I was emailed by a journalist yesterday from Bloomberg for a comment on the Badminton expulsion scandal. Several teams have been expelled for deliberately losing to gain better places in the draw to increase their chances of winning.

Here is the story that came out in Bloomberg

Here is the actual quote I sent the journalist:

“The players were ejected for violating the Players’ Code of Conduct, Sections 4.5 and 4.6, for “not using one’s best efforts to win a match” and “conducting oneself in a manner that is clearly abusive or detrimental to the sport.”

However, many competitors fail for various psychological reasons to use their best efforts to win a match. Having a temper tantrum is hardly using your best efforts. And since when is strategy abusive to sport. If there is a problem, then the rules for the draw should be changed. This is typical of the puritanical moralism that is infecting sport. First it was a war on performance enhancement because it was against the spirit of sport – nonsense, it is the spirit of sport. Now we see the same moralists trying to define a good sport and enforce some anachronistic account of the spirit of sport. Boo them by all means, but don’t disqualify them if they have not broken clear rules. This kind of subjective code of conduct belongs to Victorian times. It is absurd to have a rule that you have to try to win in competitive sport. It’s like having a law that you have to try to love someone in a marriage. Of course you should do it, but it’s absurd to have rules that require it. You can get dropped from the team, or booed, or divorced, for not trying hard enough – but this is not the place for these kinds of rules or laws.”

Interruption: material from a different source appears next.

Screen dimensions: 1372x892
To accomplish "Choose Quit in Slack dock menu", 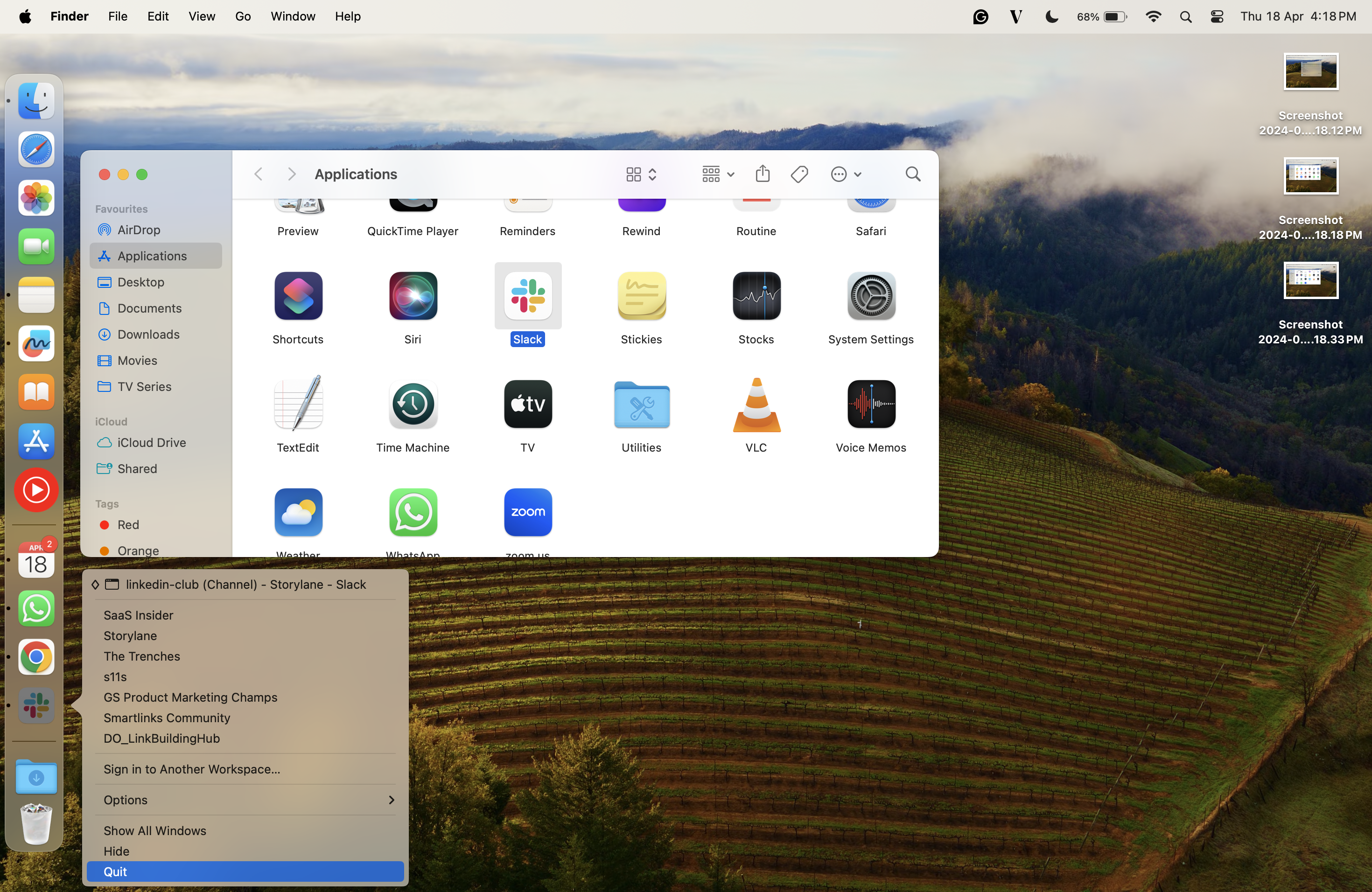I will [115, 871].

One thing I did not write was that there is another philosophical diagnosis of this scandal. That is, attachment on the part of Olympic officials to the so-called “intention-foresight” distinction that also grounds the famous Catholic Doctrine of Double Effect. According to the intention-foresight distinction, there is a moral distinction between the effects of our actions that we intend and those that we foresee, but don’t directly intend.